Activity:
Return the lines below that contain "will".

[[ Source material, beginning ]]

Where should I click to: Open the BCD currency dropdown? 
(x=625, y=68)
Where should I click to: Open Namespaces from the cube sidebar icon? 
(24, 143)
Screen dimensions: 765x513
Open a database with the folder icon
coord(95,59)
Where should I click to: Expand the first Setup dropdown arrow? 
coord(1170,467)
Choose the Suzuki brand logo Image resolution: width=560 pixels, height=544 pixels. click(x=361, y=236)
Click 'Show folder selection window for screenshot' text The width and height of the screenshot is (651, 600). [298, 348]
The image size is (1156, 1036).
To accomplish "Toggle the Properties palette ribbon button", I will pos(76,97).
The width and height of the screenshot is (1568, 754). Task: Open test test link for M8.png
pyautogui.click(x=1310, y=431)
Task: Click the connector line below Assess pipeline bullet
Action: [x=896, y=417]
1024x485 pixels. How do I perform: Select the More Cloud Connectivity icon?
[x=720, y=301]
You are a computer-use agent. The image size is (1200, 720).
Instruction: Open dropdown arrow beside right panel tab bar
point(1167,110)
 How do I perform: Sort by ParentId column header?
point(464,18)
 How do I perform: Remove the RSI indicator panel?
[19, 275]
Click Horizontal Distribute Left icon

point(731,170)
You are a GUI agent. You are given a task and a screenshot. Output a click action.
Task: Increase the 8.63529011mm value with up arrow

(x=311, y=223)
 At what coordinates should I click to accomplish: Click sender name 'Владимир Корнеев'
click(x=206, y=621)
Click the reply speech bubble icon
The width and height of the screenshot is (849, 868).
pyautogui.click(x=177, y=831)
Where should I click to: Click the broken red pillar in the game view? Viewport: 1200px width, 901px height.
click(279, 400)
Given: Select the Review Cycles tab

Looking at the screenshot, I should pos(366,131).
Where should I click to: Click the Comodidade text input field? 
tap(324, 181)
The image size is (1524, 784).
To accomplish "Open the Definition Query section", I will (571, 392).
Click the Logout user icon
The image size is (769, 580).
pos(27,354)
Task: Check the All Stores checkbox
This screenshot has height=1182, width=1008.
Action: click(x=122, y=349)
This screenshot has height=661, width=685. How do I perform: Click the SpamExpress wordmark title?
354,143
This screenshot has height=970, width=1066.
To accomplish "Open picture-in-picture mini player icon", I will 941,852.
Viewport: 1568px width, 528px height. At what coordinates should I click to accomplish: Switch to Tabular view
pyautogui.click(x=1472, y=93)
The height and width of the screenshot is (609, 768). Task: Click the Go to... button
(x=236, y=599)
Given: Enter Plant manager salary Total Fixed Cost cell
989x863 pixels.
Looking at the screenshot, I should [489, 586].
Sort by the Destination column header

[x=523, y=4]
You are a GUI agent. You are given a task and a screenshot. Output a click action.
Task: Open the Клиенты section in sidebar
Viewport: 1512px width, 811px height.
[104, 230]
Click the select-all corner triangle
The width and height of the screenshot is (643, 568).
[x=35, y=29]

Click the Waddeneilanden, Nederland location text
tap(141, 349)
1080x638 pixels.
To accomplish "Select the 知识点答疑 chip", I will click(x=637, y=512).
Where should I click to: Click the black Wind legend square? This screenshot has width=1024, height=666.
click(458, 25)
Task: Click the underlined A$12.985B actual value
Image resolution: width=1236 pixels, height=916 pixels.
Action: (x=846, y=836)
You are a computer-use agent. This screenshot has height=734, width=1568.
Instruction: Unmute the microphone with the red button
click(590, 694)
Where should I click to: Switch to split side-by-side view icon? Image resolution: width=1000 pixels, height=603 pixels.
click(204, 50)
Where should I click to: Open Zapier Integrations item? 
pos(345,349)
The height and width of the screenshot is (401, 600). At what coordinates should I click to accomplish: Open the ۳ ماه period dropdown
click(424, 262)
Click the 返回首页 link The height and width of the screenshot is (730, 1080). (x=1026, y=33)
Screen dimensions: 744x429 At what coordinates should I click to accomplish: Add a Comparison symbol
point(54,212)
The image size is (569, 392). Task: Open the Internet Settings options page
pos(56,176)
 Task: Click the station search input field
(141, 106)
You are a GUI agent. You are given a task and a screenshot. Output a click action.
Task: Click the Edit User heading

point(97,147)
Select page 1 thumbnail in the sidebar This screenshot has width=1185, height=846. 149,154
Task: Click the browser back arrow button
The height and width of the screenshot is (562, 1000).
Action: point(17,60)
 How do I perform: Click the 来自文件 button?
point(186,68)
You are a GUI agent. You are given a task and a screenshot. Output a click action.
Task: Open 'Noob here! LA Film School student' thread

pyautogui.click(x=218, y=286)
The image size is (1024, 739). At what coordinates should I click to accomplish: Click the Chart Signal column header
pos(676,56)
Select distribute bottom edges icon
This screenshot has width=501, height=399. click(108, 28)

[[ Source material, end ]]

Reply:
To accomplish "Toggle the Properties palette ribbon button", I will pos(76,97).
To accomplish "Open the Definition Query section", I will (571, 392).
To accomplish "Open picture-in-picture mini player icon", I will 941,852.
To accomplish "Select the 知识点答疑 chip", I will click(x=637, y=512).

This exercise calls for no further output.